Published: 29th November 2021
Will finish reviewing quota for EWS by December 1, Health Minister assures protesting Junior Doctors in NEET PG issue
The verbal assurance was given after a meeting on Saturday, but the doctors have said they will continue their protest until the matter is resolved
On strike since Saturday, November 27, over the endless delay in the NEET PG counselling, resident doctors across the country have approached the Union Health Minister Mansukh Mandaviya to expedite the process and ease the burden on them. Speaking with Edexlive, the President of the Federation of Residential Doctors Association, Dr Manish Kumar, said that the Minister has given a verbal assurance that the 'review' process for the criteria for the Economically Weaker Section (EWS) reservation in the All India Quota, for which the centre had asked the Supreme Court four weeks time, will be given a major push, and is expected to be completed by this Wednesday, December 1.

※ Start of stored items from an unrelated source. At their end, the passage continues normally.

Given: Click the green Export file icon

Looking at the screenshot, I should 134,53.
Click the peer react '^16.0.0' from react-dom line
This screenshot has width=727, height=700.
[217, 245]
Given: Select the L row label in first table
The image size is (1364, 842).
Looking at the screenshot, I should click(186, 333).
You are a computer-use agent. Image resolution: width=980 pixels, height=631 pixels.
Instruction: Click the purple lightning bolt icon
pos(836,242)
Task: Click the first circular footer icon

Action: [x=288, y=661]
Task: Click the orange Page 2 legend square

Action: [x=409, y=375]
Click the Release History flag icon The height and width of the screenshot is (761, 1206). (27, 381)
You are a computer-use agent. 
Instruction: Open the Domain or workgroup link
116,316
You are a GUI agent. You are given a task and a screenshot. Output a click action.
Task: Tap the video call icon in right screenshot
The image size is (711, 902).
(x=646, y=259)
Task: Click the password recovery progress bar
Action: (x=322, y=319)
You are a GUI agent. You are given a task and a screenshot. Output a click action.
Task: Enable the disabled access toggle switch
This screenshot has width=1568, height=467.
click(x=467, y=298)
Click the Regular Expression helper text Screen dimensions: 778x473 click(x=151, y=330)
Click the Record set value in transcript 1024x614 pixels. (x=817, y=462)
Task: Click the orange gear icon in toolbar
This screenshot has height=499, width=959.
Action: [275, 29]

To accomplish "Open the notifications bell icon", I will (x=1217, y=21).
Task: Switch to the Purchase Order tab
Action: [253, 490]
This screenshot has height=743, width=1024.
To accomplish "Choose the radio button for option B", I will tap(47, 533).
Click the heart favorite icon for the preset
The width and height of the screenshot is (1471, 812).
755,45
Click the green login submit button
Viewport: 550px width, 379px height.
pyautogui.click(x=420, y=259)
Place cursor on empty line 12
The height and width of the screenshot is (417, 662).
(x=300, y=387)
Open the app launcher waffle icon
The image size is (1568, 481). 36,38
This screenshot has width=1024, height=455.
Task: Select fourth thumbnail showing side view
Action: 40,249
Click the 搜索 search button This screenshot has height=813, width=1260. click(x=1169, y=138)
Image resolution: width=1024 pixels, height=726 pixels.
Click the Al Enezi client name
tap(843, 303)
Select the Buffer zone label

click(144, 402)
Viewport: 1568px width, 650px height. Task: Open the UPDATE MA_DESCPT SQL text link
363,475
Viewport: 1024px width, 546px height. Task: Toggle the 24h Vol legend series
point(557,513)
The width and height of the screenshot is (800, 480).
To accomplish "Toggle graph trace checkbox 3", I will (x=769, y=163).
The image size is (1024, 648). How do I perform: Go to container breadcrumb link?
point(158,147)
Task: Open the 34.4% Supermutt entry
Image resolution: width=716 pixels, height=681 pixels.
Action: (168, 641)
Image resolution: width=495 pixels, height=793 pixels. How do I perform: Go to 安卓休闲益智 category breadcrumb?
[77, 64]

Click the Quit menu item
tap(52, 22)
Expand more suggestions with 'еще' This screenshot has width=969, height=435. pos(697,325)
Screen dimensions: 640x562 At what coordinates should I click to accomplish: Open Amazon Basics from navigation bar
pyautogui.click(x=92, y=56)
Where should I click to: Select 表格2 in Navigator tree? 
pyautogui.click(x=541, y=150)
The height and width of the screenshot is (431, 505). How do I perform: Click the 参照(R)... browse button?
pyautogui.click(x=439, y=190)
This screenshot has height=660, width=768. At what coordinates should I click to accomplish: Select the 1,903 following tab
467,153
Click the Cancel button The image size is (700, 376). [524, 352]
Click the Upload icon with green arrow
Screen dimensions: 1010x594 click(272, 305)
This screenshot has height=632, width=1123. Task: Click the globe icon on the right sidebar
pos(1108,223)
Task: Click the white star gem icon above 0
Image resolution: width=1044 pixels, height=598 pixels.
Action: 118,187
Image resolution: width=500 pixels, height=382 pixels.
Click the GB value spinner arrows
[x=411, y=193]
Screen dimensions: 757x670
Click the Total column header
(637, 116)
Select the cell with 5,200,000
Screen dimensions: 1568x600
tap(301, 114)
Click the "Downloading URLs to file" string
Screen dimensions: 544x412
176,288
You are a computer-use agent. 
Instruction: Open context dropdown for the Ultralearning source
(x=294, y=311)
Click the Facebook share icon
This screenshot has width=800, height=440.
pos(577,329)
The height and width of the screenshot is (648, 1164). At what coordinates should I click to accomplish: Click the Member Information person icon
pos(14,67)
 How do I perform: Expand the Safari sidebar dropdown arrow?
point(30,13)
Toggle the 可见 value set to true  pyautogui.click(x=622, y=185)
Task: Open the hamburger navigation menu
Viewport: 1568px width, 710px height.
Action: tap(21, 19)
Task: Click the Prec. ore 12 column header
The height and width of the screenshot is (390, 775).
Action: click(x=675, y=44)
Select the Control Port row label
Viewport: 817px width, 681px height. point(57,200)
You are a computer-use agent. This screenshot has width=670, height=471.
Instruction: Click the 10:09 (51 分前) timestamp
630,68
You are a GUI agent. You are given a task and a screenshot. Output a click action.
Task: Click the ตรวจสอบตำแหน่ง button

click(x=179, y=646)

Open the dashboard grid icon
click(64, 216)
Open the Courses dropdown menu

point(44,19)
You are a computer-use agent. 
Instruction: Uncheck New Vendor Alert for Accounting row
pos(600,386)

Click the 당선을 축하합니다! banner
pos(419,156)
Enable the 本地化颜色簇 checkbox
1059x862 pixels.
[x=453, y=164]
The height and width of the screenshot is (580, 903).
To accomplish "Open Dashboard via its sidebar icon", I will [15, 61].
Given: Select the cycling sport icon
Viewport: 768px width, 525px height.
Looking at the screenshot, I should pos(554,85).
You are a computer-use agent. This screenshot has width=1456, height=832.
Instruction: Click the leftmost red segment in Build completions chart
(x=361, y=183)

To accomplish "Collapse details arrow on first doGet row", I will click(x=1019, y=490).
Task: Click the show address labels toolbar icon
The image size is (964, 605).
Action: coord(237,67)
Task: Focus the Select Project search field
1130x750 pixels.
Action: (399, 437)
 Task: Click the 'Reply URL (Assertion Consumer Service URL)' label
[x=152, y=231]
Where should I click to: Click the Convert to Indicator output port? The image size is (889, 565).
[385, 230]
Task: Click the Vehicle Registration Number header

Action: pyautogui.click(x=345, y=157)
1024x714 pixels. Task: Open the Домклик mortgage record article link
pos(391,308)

The resident doctors had opted out of the Outpatient Department Services, and that strike will continue until they get an official word on the subject on Wednesday. A meeting with the striking doctors across the country has been scheduled for 5.00 pm today where the further course of action will be decided, said Dr Manish.
The petition against the reservation for the Other Backward Classes and the EWS in the All India Quota for NEET PG at 27% and 10% respectively is still in the Supreme Court. During the latest hearing for the case which was filed by a bunch of MBBS-qualified doctors, on November 25, the centre had said that it needed four weeks time to review the criteria of the EWS eligibility, which was set at an annual income of Rs 8 lakh, the same as that of the OBC criteria. This prompted an objection from the apex court, which demanded a clear picture of the policy from the centre, and said it cannot just 'pull a number from thin air.'
The resident doctors informed the Minister about the pressure and exhaustion they are facing thanks to the shortage of staff caused by the delay in NEET PG admissions. "An entire batch of 45,000 doctors is lost to the workforce right now because of this delay. The resident doctors are working tirelessly 80 hours a week, with shifts stretching up to 36 hours sometimes. The burden is prompting suicidal thoughts in some doctors," said Dr Manish in his communication with the Health Minister.
For his part, the minister passed the buck onto the Department of Social Justice and Empowerment, saying that the delay is from their side. He said the documents, which were originally going to be submitted by January 6, will now be submitted in two days time, on December 1. The delay is causing a 'disastrous impact on the minds of the youngsters,' said Dr JA Jayalal, National President of the Indian Medical Association in a chat with Edexlive. "If they wish, they can simply pass an ordinance to implement the reservation next year. The IMA condemns the government's insensitive attitude towards the plight of the public healthcare system. It is unfortunate that the government is asking for 4 weeks time to review data in this day and age, where something like that shouldn't take more than a few days. It reflects the mindset that the government doesn't care about students and healthcare," he said, adding that regardless of their personal opinion on the matter of reservation, the doctors simply want this saga to end so that they can be rid of the current 'inhumane' working conditions.
In fact, the Junior Doctors Network of the IMA says that they have been bringing up the matter of junior doctors being overburdened repeatedly to the authorities every chance they get. "There is an urgent need to reschedule the PG programme and introduce mental health counselling for junior doctors," Dr MK Abdul Hasan, the Tamil Nadu Chairman of the JDN told Edexlive.
In Telangana as well, the state's Junior Doctors Association (JUDA) approached the state Health Minister Komati Reddy Venkat Reddy, requesting intervention in the matter. "We have decided not to suspend services so as not to cause trouble to the common public. However, we have held a candlelight vigil at Gandhi Hospital to mark our protest," said Dr Sagar Dharmasula, President, JUDA. "The hospitals dependent on resident doctors for the day-to-day delivery of healthcare services are on life-support. The present crop of doctors are overburdened and are working at a capacity of fewer than two-thirds of doctors present in amicable situations," said the JUDA. After the meeting, the state health minister wrote to Mandaviya, asking him to take note of the doctor's plight and speed up the review process.
The doctors are also concerned about the warning issued by the World Health Organisation regarding the rise in cases on the back of the discovery of the new Omicron variant of COVID-19 and are extremely apprehensive about dealing with a possible third wave of the pandemic in India with the strength of doctors as it stands today.